¡A negro!
jueves 26 de julio de 2012, 20:32h
Había una vez una televisión que comenzaba sus emisiones en un caserón del Paseo de la Habana madrileño. Los primeros profesionales, llenos de entusiasmo, procedían una Escuela de Cine llamada Instituto Español de Experiencias Cinematográficas (Entre el Museo de Ciencias Naturales y la Escuela de Ingenieros Industriales); de NODO y Radio Nacional de España; Militares y algunos recomendados que, sin oficio reconocido, apostaban por la incipiente aventura. Pepe de las Casas dirigía los breves informativos y Pepe Lapeña editaba –sin moviola aun- las pocas filmaciones que unos atrevidos: Pina, Pato, Valero, Menéndez y Torralba, conseguían entre dificultades; Miguel Ors filmaba los mejores eventos deportivos.
Fue un tiempo en el que, según Antonio Moreno Lago, primer director de publicidad de la joven TVE afirmó tras una propuesta mía: “Televisión Española no necesita publicidad”. Aseveración candorosa que no tardaría en ser desmentida por una realidad que avanzaba imparable. Laura Valenzuela y Coque Valero engalanaban la pantalla monocroma, Opacio y Uribarri ilustraban con sus voces seguras los directos necesarios, complementarios de las imágenes que, procedentes de NODO comentaban los maestros Prats, Martín Navas, Hernández Franch, Cubedo y Mariñas… Todo era fácil entre tanta dificultad y penuria de medios: un solo plató para presentaciones, informativos, dramáticos y los musicales que realizaba García de la Vega y ese todo fácil había de ser elaborado en riguroso directo porque no existía entonces la posibilidad de grabación; el primer magnetoscopio tardó años en llegar y el ingeniero Manolo Rodríguez, el mismo que dirigió la construcción de la potente emisora de La Bola del Mundo, demoró varios meses en su puesta en marcha.
Era el tiempo en el que, ante la imposibilidad de grabar, la única solución era suprimir imagen y sonido según la orden que provenía del director, del realizador o de la esposa del ministro de turno, si es que la imagen mostraba alguna fémina poco cubierta. ¡A negro! Era la terrible consigna que auguraba complicaciones indeterminadas.
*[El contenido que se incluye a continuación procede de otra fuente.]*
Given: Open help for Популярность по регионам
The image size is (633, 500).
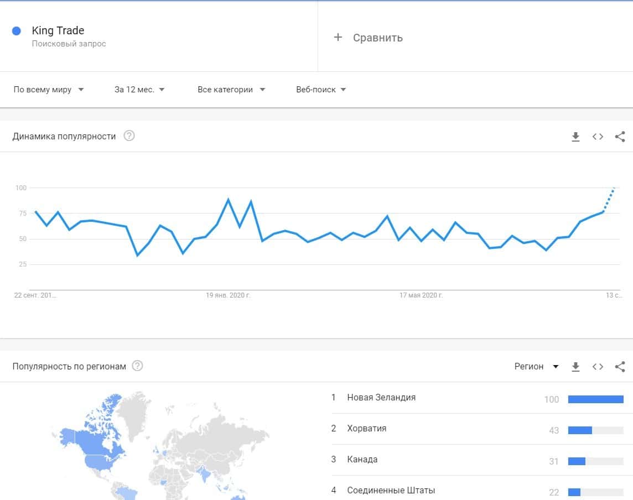Looking at the screenshot, I should pos(138,366).
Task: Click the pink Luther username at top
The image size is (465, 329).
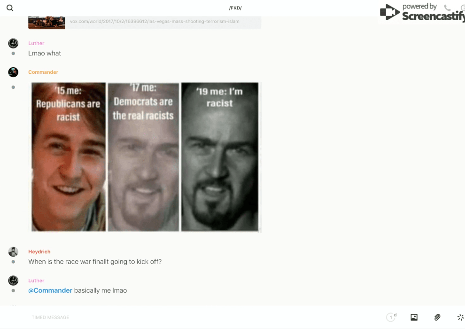Action: (36, 43)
En aquel “canalillo” al alcance solo de algunos caprichosos privilegiados la “Televisión Española –que- no necesita publicidad” comenzaba con timidez a publicar anuncios en cartones dibujados que, un aprendiz de regidor, abatía ante la cámara desde un atril construido al efecto. Los anuncios más costosos: la Tijera Balaguer, o el Reloj Duward, eran relatados, en directo, por alguna actriz diletante o por el ya grande José Luis Uribarri. Este decía: “Son las _____ en punto de la noche en un reloj Duward; hora Duward, hora de España; reloj Duward, reloj perfecto”. A la misma hora en todos los relojes de todas las marcas y de toda España, José Luis Uribarri recibió la suprema orden y… se fue ¡A negro!